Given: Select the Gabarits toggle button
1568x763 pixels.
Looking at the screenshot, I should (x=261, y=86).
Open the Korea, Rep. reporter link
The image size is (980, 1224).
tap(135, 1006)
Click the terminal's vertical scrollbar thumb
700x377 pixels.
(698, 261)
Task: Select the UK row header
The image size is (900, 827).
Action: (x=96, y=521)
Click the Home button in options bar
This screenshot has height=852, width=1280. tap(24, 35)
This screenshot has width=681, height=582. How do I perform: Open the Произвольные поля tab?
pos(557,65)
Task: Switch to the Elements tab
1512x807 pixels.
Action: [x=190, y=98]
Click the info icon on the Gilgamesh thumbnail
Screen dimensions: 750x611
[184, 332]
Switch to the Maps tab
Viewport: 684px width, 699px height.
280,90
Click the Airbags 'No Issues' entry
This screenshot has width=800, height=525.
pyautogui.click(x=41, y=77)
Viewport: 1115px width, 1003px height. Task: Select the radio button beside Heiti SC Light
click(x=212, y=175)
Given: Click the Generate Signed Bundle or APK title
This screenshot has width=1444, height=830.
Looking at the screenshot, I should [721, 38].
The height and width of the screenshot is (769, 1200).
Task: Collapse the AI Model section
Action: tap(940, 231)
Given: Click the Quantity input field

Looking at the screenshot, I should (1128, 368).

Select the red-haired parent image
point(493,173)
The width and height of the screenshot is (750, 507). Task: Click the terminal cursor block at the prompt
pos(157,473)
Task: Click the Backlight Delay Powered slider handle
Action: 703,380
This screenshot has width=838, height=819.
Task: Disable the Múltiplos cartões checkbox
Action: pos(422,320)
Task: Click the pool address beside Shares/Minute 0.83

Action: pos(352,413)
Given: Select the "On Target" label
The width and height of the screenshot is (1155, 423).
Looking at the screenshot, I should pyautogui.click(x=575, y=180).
═══
**WORK TO COMPLETE**
Review the entries above and return every line where "Switch" appears.

**SOLUTION TO THIS EXERCISE**
Task: Switch to the Elements tab
Switch to the Maps tab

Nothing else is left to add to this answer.